Oh! I so wanted to love this game! It was made by two guys.
"Anything made by two guys. I love." I'd whisper into the ears of girls.
Unfortunately, I can no longer say that sincerely, as it's suddenly false. I am going to spoil the verdict of this review by now stating: Nurp.
I will now use another voice, represented by italics, to explain what's unique about the game.
Space Pirates and Zombies is the epic tale of you doing the same things over and over again for most of sixty seven hours. There will come a moment when one of your friends on Steam will notice that you're playing this game. This friend will be a kid, and he'll say something like, "Hey Paul! That game sounds funny! Is it good?" And you, knowing that this game has only been fun for four of the last forty hours, but also you being self-conscious about the fact that you don't want anyone to think you're a loser who's willing to be bored for dozens of hours, just to write a review almost nobody will read, will say, "Oooooh yeeeah! It's sooooo good! It is the computer game equivalent of hot, oil-covered, panther sex! Oh! I totally don't envy anyone who's not playing Space Pirates and Zombies right now! And overall I don't recommend it." At some point you'll send what you'll call "explicit shot shot shots!" of the game even though the kid didn't ask for them.

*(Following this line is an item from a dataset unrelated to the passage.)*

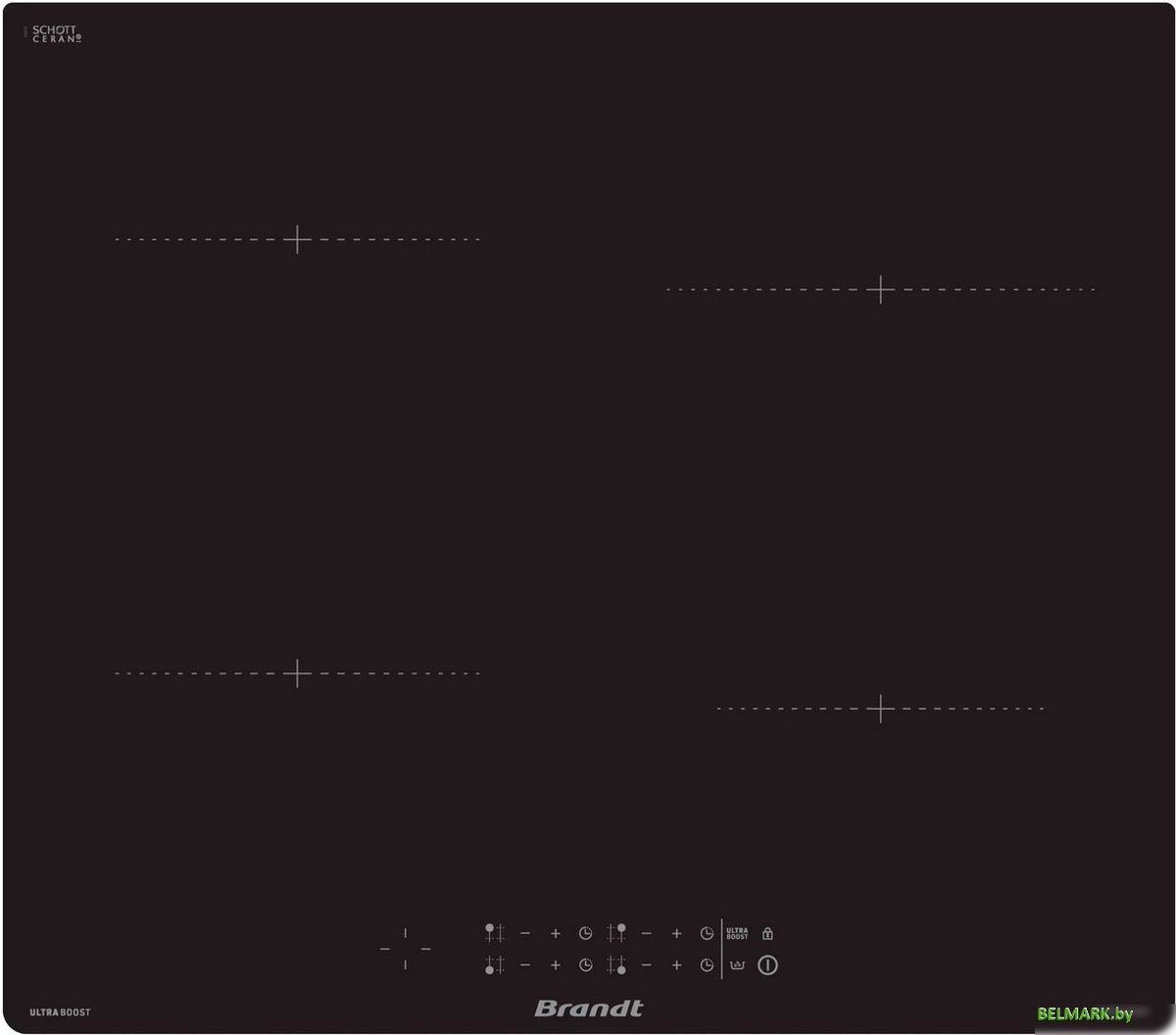The width and height of the screenshot is (1176, 1035).
Task: Increase front-left zone power with plus
Action: click(x=556, y=965)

"Look at those real-time graphics!" You'll tell the kid. "You get to play with one ship at a time. You can switch - so freely - between them. You'll eventually be able to bring fleets of four. Little ships. Big ships! You can swap resources with space stations and pick up 'goons' (wink) to 'crew' your 'ships' (wink wink)."
But then I realized....you realize you're sounding too much like a pedophile, and you'll fix the tone by saying, "Ships can get zombified. Self-destruct or vent the crews. How's school goin'?"
Luckily for you he's logged off. No pressure to warn him of the game's leveling up addictiveness. RPG addiction...
And that's the good of the game in a nutshell! Or, in a smaller nutshell: "The game provides a totally unique experience. Can you think of any other game that has you play out space battles amidst a zombie apocalypse?"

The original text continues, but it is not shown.